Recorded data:
--

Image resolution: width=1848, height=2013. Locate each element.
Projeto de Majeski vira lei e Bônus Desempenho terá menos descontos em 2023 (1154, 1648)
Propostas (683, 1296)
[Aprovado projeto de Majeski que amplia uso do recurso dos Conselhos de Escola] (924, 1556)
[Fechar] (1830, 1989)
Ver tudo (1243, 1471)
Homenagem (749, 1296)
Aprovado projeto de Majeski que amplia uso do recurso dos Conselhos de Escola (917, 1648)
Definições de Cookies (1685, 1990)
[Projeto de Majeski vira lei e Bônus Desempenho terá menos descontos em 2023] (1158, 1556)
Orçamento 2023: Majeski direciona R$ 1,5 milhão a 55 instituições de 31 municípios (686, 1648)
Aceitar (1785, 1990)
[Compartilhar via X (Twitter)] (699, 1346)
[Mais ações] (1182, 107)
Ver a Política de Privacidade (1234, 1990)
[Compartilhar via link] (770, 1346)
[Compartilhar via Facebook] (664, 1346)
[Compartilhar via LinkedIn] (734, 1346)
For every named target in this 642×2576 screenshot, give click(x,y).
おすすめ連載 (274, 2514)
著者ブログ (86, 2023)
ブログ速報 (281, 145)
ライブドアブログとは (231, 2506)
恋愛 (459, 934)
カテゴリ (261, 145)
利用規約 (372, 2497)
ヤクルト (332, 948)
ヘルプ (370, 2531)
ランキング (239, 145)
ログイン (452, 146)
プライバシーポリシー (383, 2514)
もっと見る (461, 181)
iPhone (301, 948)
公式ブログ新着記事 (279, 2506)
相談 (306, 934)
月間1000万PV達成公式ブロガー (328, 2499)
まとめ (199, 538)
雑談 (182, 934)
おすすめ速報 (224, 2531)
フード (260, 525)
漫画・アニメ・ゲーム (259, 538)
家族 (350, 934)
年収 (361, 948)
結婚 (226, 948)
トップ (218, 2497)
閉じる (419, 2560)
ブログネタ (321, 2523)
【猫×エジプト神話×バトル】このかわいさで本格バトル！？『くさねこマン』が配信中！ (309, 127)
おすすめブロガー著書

--

**Work instructions**.
Show every line of the entries above where the word "Majeski" occurs.

**Solution to the problem**.
Projeto de Majeski vira lei e Bônus Desempenho terá menos descontos em 2023 (1154, 1648)
[Aprovado projeto de Majeski que amplia uso do recurso dos Conselhos de Escola] (924, 1556)
Aprovado projeto de Majeski que amplia uso do recurso dos Conselhos de Escola (917, 1648)
[Projeto de Majeski vira lei e Bônus Desempenho terá menos descontos em 2023] (1158, 1556)
Orçamento 2023: Majeski direciona R$ 1,5 milhão a 55 instituições de 31 municípios (686, 1648)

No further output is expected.